> What to work on
Every single record below is to be reproduced exactly.
----------------
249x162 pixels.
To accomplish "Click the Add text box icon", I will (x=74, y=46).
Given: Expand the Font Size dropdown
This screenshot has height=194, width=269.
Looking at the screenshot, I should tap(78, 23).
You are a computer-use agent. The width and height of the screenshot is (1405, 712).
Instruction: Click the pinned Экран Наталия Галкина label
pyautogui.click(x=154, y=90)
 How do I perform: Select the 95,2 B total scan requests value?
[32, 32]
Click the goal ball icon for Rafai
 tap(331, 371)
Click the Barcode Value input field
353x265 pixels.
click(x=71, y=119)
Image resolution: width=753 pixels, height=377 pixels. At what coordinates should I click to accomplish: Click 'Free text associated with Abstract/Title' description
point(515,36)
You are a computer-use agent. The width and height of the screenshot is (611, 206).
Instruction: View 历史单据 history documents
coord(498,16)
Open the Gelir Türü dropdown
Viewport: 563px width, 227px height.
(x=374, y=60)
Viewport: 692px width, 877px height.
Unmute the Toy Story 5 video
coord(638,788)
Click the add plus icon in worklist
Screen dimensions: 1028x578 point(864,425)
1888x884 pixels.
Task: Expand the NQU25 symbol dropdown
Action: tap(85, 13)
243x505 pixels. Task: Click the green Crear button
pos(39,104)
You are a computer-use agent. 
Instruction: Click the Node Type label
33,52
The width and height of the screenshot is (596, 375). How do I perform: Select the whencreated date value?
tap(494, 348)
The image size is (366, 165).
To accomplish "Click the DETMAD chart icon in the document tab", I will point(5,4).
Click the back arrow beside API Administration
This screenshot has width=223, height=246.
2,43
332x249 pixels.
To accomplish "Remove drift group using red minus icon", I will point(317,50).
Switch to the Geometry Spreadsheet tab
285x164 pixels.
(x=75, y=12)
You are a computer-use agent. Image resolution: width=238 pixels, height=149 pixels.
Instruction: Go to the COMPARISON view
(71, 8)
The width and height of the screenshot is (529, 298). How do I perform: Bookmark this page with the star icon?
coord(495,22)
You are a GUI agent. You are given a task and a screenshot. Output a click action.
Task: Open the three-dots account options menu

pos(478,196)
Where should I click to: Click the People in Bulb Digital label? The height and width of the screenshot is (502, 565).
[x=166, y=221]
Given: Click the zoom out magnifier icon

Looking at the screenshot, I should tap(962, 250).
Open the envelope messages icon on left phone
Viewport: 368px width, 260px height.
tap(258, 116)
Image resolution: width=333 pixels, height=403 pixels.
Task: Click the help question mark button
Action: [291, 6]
----------------
> Response area
249x162 pixels.
To accomplish "Click the Add text box icon", I will (x=74, y=46).
Given: Expand the Font Size dropdown
This screenshot has height=194, width=269.
Looking at the screenshot, I should tap(78, 23).
You are a computer-use agent. The width and height of the screenshot is (1405, 712).
Instruction: Click the pinned Экран Наталия Галкина label
pyautogui.click(x=154, y=90)
 How do I perform: Select the 95,2 B total scan requests value?
[32, 32]
Click the goal ball icon for Rafai
 tap(331, 371)
Click the Barcode Value input field
353x265 pixels.
click(x=71, y=119)
Image resolution: width=753 pixels, height=377 pixels. At what coordinates should I click to accomplish: Click 'Free text associated with Abstract/Title' description
point(515,36)
You are a computer-use agent. The width and height of the screenshot is (611, 206).
Instruction: View 历史单据 history documents
coord(498,16)
Open the Gelir Türü dropdown
Viewport: 563px width, 227px height.
(x=374, y=60)
Viewport: 692px width, 877px height.
Unmute the Toy Story 5 video
coord(638,788)
Click the add plus icon in worklist
Screen dimensions: 1028x578 point(864,425)
1888x884 pixels.
Task: Expand the NQU25 symbol dropdown
Action: tap(85, 13)
243x505 pixels. Task: Click the green Crear button
pos(39,104)
You are a computer-use agent. 
Instruction: Click the Node Type label
33,52
The width and height of the screenshot is (596, 375). How do I perform: Select the whencreated date value?
tap(494, 348)
The image size is (366, 165).
To accomplish "Click the DETMAD chart icon in the document tab", I will point(5,4).
Click the back arrow beside API Administration
This screenshot has width=223, height=246.
2,43
332x249 pixels.
To accomplish "Remove drift group using red minus icon", I will point(317,50).
Switch to the Geometry Spreadsheet tab
285x164 pixels.
(x=75, y=12)
You are a computer-use agent. Image resolution: width=238 pixels, height=149 pixels.
Instruction: Go to the COMPARISON view
(71, 8)
The width and height of the screenshot is (529, 298). How do I perform: Bookmark this page with the star icon?
coord(495,22)
You are a GUI agent. You are given a task and a screenshot. Output a click action.
Task: Open the three-dots account options menu

pos(478,196)
Where should I click to: Click the People in Bulb Digital label? The height and width of the screenshot is (502, 565).
[x=166, y=221]
Given: Click the zoom out magnifier icon

Looking at the screenshot, I should tap(962, 250).
Open the envelope messages icon on left phone
Viewport: 368px width, 260px height.
tap(258, 116)
Image resolution: width=333 pixels, height=403 pixels.
Task: Click the help question mark button
Action: [291, 6]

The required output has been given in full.